How do these funds work? Commodity funds hold fully collateralized, diversified portfolios of commodity futures contracts. The portfolio weighting of each commodity is typically in proportion to its share of the annual world production of all commodities. One result is that commodity funds are very heavily influenced by the price of oil and oil-based products.
What does fully-collateralized mean? It’s a technical way of saying that commodity funds do not exploit the leverage that futures contracts offer. For every $1 of commodity exposure purchased via futures contracts, $1 is invested in T-bills serving as collateral.
Futures contracts also expire over time. Before a futures contract expires, the contract is sold and the proceeds are “rolled over” to the next nearest futures contract (typically a month out). This rolling process occurs every month.
Commodities funds solve all the problems associated with the physical commodity approach. There’s no need for a warehouse, and transaction costs become very small compared to the asset base. In addition, the T-Bills used as collateral are earning interest. There is no opportunity cost penalty with commodity funds.
Interestingly, back-testing of this strategy has shown one further addition to returns that occurs from the rolling process. Historically, on average, futures prices tend to be higher when sold compared to the purchase price. Depending on the time period, estimates of the roll return range from 1-5%/year.
In theory, commodity funds provide the roll return in addition to interest from T-bills and the return from the change in commodity prices.
Sellers of commodity funds often quote economist John Maynard Keynes, who proposed that the roll return was akin to an insurance premium paid by commercial producers to hedge falling commodity prices. The roll return is a premium, albeit a highly variable one, to compensate investors for relieving price risk for commercial producers. Unfortunately, there are a few important drawbacks associated with commodity funds.
For us, the fundamental question is: What is the long-term expected return of commodity funds? We believe commodity funds will deliver long-term returns similar to that of T-Bills minus management fees. In our view, an asset class doesn’t belong in a portfolio if the expected return is less than T-Bills.
Equity investing is win-win. As an equity investor, you supply capital to a company with the expectation of achieving a return that is higher than T-Bills. Otherwise, you wouldn’t make the investment. It’s a risky investment, but by diversifying among thousands of companies, it is reasonable to expect a long-term return that is higher than T-Bills. We can also express similar arguments for bonds and real estate.
When a commodity fund purchases a futures contract, the institutional trader on the other side of the transaction also knows about the growth story of China and India. The trader knows about peak oil theory. The trader will not purchase or sell a futures contract at a price that doesn’t fully account for all the fundamental reasons to be long commodities. This is the first subtlety associated with these investment vehicles. Commodity funds will not benefit from a long-term secular rise in commodity prices if market participants already expect it to occur.

## PROVIDED DATA
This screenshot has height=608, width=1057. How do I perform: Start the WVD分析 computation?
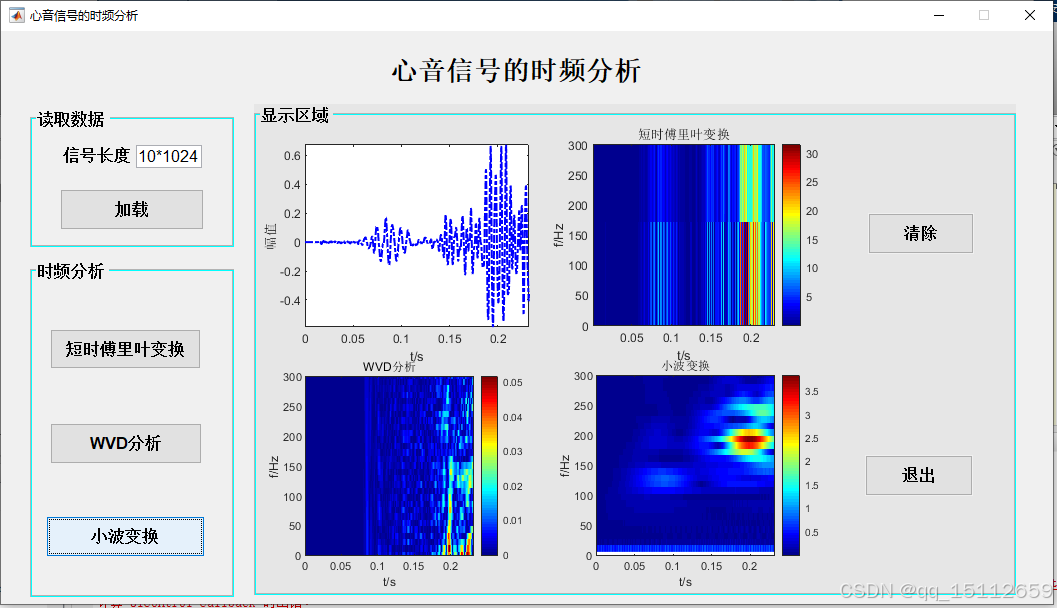tap(125, 443)
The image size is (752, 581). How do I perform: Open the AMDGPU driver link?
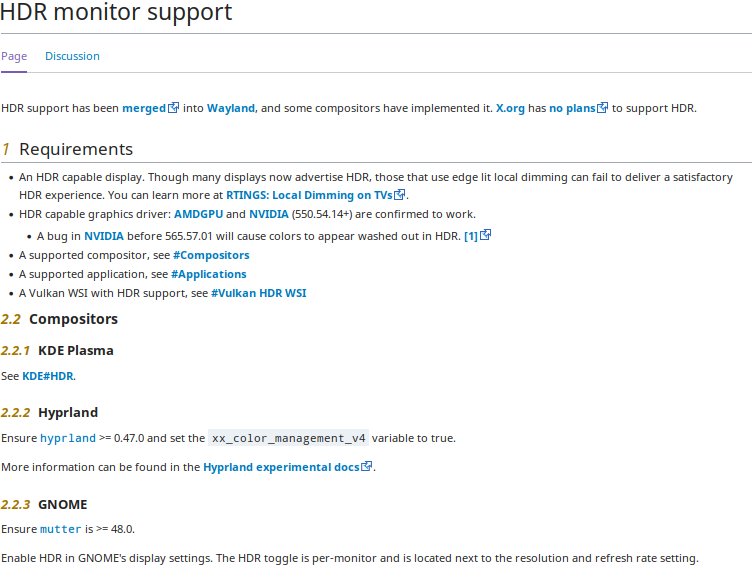[x=199, y=214]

## EXERCISE
Answer from the commodity funds passage.
(a) How much is invested in T-bills as collateral for every $1 of commodity exposure bought through futures contracts?
(b) How often does the rolling process occur?
(c) What range do estimates of the roll return cover?

## EXERCISE OUTPUT
(a) $1
(b) Every month
(c) 1-5% per year, depending on the time period